Data provided:
——————————

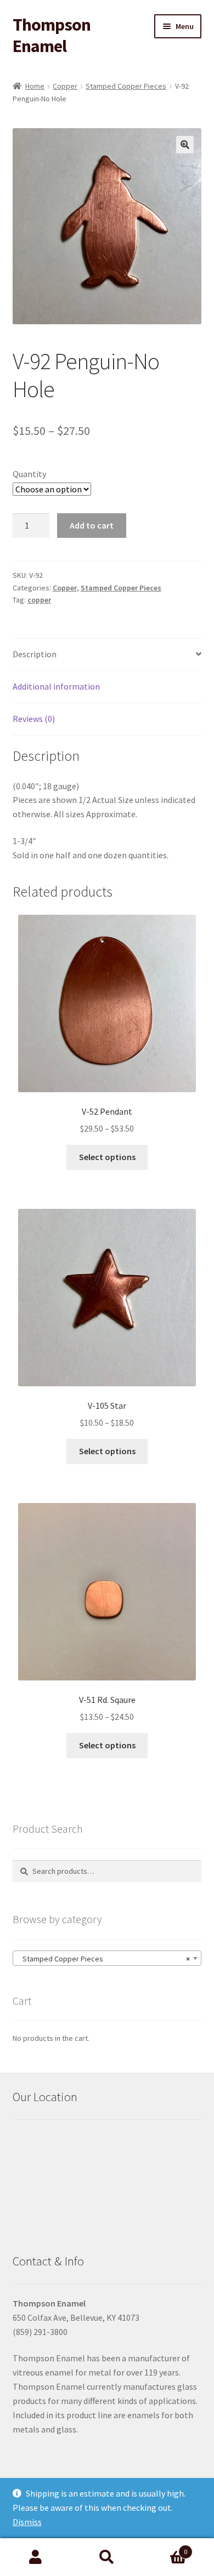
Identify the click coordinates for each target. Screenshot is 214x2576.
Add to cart (92, 525)
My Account (35, 2557)
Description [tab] (35, 654)
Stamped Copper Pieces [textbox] (104, 1959)
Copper (65, 86)
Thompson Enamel (52, 35)
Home (34, 86)
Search (107, 2557)
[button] (185, 144)
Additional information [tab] (56, 686)
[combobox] (107, 1958)
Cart (165, 2548)
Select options (107, 1156)
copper (39, 600)
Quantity (29, 473)
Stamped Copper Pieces (126, 86)
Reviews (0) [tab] (34, 718)
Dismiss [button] (27, 2521)
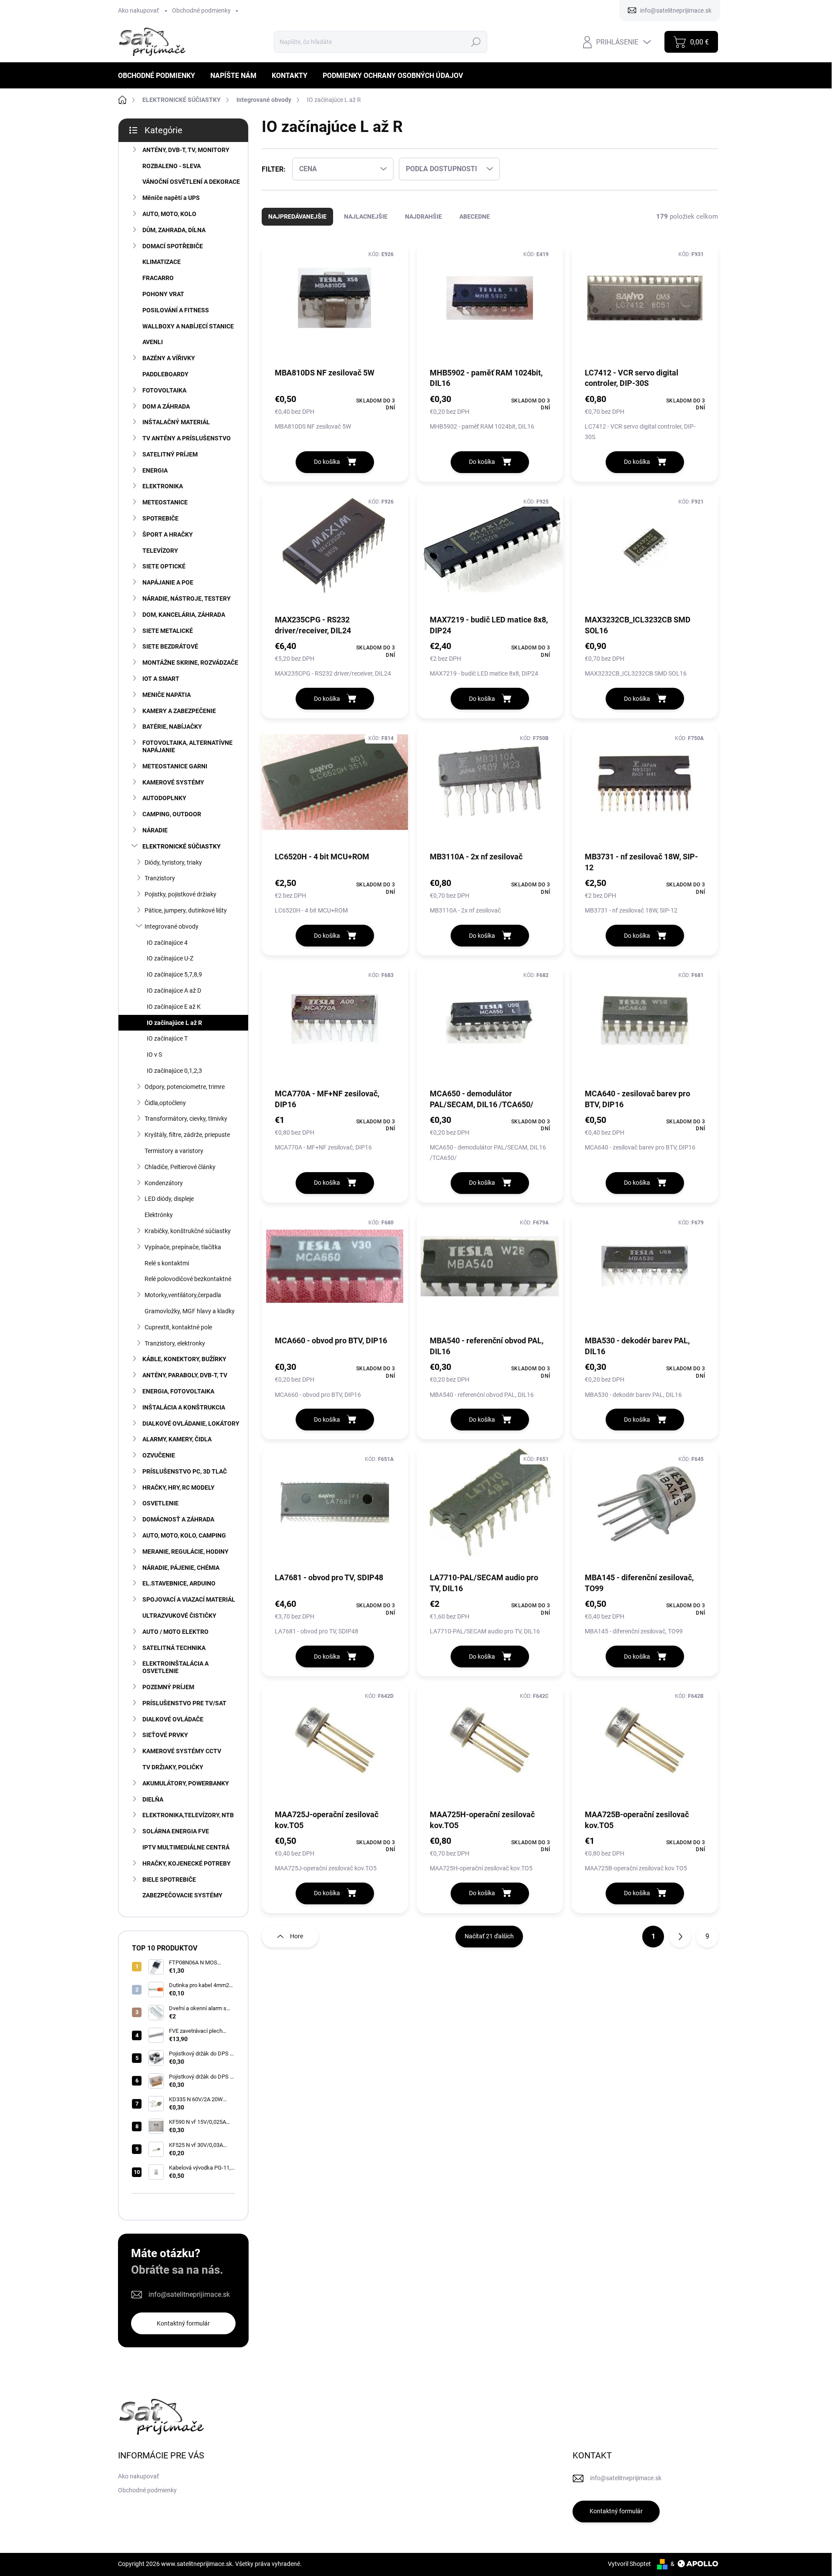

——————————

Directions for this task:
Reproduce each line of the records above, exactly and without pictures.

Problem solution:
Identify the click coordinates for each target. Screenshot is 214x2576.
Add to cart (92, 525)
My Account (35, 2557)
Description [tab] (35, 654)
Stamped Copper Pieces [textbox] (104, 1959)
Copper (65, 86)
Thompson Enamel (52, 35)
Home (34, 86)
Search (107, 2557)
[button] (185, 144)
Additional information [tab] (56, 686)
[combobox] (107, 1958)
Cart (165, 2548)
Select options (107, 1156)
copper (39, 600)
Quantity (29, 473)
Stamped Copper Pieces (126, 86)
Reviews (0) [tab] (34, 718)
Dismiss [button] (27, 2521)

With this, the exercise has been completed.